> [Your task] Please give everything from the line containing "How do I perform: Click the Accounting" down to the end of the records as a Markdown table with the columns Row and Line, numbering each line and leaving out blank lines.

>> start Entries supplied

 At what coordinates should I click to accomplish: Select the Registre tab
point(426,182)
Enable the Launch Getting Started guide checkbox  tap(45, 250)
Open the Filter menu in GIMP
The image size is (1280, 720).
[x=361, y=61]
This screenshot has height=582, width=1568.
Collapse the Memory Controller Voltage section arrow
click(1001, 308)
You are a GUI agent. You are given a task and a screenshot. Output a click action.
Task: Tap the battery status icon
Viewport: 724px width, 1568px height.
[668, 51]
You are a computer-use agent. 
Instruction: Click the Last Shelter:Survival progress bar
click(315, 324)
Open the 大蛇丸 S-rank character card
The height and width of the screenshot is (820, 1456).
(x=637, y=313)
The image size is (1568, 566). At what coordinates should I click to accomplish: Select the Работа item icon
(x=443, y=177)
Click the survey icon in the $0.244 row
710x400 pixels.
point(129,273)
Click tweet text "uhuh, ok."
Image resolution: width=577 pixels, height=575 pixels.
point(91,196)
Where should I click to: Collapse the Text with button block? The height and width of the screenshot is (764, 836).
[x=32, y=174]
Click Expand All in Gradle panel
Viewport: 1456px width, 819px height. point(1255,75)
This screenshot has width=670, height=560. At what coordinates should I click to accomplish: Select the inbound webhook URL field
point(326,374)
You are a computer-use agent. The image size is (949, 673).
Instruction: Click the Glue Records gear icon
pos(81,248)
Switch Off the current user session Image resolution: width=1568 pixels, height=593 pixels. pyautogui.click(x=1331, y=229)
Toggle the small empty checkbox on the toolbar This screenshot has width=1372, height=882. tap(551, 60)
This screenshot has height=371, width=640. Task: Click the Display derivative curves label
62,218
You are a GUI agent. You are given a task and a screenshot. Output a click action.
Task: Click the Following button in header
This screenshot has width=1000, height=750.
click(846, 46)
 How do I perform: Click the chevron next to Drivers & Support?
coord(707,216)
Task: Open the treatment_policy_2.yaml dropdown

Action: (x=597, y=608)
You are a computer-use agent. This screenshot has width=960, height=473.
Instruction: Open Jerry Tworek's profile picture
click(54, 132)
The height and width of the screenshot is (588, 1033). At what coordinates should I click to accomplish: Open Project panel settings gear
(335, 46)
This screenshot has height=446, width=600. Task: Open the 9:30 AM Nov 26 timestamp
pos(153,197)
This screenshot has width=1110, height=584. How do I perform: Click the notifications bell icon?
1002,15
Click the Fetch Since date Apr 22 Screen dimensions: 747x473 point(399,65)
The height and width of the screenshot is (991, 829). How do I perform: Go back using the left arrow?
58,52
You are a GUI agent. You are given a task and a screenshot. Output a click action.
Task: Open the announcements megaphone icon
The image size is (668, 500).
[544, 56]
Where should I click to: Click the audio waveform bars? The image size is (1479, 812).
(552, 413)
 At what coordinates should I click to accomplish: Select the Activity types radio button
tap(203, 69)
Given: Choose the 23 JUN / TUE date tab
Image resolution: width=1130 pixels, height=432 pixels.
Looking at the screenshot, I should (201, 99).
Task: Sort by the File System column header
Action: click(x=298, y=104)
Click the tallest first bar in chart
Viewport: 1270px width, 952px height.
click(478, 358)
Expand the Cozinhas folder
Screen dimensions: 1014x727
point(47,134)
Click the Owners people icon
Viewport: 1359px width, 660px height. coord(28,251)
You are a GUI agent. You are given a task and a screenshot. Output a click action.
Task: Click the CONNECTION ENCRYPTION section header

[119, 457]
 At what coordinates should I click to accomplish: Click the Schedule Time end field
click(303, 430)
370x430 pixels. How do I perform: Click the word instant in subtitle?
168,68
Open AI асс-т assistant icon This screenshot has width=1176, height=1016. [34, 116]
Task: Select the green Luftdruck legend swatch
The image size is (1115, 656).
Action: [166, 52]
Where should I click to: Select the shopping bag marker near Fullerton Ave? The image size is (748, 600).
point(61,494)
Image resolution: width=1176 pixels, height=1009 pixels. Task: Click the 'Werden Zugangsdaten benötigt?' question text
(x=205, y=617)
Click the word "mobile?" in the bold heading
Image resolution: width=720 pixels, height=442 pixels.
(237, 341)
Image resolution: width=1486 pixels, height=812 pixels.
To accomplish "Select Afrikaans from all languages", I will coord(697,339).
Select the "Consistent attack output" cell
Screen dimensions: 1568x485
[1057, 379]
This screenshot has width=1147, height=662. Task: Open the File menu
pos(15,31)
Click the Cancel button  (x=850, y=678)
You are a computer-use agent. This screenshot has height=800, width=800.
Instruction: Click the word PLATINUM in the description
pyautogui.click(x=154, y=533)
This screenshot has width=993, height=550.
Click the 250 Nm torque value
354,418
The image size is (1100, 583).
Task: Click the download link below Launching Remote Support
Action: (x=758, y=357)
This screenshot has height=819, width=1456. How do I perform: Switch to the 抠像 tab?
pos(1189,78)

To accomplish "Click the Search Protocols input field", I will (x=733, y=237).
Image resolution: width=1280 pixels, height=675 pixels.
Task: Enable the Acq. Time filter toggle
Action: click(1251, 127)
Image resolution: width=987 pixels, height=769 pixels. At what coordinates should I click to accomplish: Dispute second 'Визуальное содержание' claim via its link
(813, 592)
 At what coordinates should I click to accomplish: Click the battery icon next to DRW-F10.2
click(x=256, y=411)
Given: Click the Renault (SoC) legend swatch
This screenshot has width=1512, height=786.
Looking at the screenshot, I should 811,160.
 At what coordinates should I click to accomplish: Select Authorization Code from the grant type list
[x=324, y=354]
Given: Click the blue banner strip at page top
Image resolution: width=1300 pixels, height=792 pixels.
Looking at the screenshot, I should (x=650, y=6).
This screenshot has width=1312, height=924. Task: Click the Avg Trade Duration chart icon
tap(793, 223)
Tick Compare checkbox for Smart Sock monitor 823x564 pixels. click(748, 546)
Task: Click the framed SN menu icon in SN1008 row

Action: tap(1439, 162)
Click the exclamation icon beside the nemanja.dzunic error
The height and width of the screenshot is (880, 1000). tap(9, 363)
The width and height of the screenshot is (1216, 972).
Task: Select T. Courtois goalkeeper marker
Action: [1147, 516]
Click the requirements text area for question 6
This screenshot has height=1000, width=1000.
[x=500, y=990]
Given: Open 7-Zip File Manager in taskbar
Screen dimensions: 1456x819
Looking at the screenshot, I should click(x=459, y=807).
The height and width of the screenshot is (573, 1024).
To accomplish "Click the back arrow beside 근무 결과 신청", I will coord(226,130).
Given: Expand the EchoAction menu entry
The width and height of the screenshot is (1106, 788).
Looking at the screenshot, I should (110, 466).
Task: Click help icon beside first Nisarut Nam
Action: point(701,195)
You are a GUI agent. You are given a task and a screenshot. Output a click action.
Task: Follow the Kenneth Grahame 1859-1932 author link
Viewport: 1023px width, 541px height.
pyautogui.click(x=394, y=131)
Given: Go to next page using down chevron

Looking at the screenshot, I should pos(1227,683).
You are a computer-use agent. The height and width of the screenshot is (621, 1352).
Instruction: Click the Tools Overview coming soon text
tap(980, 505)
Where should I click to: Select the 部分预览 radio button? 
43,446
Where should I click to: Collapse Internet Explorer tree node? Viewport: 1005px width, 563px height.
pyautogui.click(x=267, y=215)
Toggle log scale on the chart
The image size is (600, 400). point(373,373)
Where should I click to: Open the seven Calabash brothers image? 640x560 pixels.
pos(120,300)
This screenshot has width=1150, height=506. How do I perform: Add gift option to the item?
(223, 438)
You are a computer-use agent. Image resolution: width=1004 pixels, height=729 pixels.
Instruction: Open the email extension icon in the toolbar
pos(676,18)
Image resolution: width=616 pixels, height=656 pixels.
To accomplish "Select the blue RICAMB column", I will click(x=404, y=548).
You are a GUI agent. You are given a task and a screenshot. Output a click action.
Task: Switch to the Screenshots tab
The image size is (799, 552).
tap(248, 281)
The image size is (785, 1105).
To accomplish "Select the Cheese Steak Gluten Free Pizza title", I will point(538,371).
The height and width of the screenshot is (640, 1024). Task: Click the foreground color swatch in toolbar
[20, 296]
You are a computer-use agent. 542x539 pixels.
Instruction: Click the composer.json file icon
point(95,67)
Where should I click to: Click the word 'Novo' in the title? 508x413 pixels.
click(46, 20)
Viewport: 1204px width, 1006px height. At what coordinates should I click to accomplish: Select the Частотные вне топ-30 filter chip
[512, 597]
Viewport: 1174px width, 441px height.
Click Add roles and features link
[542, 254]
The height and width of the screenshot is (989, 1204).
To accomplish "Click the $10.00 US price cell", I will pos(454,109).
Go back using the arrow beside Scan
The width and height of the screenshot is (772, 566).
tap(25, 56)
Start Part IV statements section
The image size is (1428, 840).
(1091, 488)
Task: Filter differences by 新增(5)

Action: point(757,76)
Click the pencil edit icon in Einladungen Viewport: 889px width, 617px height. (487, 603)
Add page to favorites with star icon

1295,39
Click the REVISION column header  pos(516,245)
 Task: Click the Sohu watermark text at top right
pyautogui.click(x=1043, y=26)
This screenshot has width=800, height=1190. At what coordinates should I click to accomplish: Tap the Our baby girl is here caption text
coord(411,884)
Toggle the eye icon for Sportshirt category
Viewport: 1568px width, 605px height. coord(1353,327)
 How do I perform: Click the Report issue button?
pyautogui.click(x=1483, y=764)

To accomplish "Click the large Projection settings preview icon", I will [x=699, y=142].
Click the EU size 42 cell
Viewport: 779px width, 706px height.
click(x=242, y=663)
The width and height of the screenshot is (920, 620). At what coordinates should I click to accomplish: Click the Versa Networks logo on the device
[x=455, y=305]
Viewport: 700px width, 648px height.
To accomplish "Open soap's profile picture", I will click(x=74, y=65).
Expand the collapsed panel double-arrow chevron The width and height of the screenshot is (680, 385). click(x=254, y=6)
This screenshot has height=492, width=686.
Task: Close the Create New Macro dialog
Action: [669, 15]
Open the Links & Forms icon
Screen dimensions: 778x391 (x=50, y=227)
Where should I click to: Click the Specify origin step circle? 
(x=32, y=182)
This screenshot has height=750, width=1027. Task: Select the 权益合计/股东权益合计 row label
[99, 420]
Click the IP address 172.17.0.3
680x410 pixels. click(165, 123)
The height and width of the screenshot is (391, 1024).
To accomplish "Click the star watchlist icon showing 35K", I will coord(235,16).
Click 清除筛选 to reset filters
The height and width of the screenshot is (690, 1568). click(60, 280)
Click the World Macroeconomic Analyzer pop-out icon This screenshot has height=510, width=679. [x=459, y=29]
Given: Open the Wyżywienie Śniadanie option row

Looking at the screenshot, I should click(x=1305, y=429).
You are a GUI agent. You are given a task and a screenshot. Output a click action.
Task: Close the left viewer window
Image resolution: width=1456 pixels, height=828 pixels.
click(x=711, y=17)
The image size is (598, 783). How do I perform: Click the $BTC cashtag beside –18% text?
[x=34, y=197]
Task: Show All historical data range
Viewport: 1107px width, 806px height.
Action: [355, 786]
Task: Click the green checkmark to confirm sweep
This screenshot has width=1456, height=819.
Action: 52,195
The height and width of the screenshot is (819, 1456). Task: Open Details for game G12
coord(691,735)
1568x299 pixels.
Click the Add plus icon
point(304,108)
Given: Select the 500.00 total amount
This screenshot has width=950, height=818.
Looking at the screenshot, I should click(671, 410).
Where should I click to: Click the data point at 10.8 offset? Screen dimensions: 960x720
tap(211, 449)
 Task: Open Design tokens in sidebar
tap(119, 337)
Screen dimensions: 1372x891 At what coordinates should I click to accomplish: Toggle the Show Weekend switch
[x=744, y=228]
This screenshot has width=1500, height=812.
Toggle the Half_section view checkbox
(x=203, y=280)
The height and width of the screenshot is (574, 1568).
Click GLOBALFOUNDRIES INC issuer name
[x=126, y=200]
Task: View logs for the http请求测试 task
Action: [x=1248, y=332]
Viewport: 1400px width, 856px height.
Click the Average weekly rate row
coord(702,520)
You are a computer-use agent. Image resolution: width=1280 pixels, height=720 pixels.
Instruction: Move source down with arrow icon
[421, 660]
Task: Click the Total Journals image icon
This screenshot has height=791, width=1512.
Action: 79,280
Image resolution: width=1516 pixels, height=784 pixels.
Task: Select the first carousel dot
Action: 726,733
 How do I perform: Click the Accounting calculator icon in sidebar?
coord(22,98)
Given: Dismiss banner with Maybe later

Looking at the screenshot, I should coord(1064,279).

>> end Entries supplied

> [Response to this task]
| Row | Line |
|---|---|
| 1 |  How do I perform: Click the Accounting calculator icon in sidebar? |
| 2 | coord(22,98) |
| 3 | Given: Dismiss banner with Maybe later |
| 4 | Looking at the screenshot, I should coord(1064,279). |